(Data supplied)
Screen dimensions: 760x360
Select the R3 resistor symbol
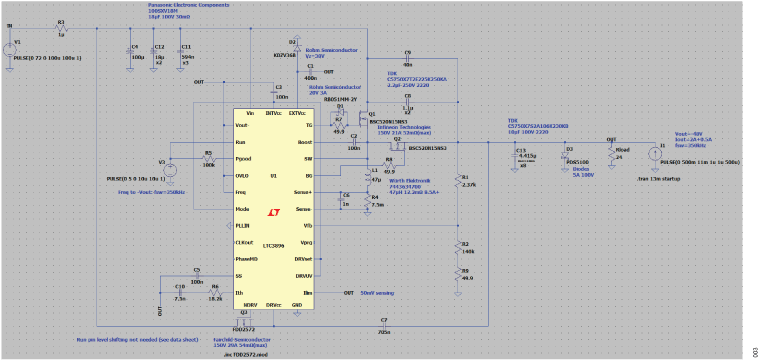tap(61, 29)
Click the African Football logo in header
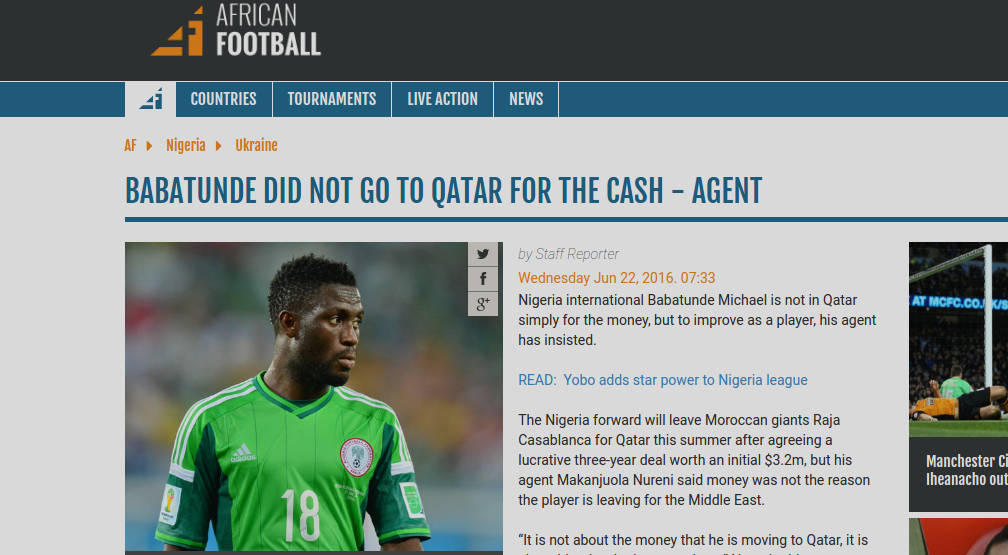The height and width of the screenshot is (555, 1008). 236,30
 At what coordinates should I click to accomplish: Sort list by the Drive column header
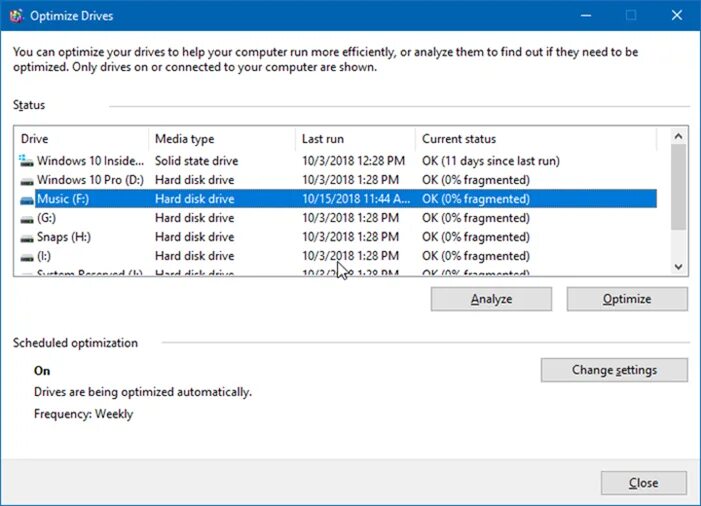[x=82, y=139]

(Task to carry out)
Leave out every picture and copy, exactly as written, the lines from the one with "Select the R3 resistor symbol" through the end of the records above.

(Response)
Select the R3 resistor symbol
tap(61, 29)
Click the African Football logo in header
The height and width of the screenshot is (555, 1008). 236,30
 At what coordinates should I click to accomplish: Sort list by the Drive column header
[x=82, y=139]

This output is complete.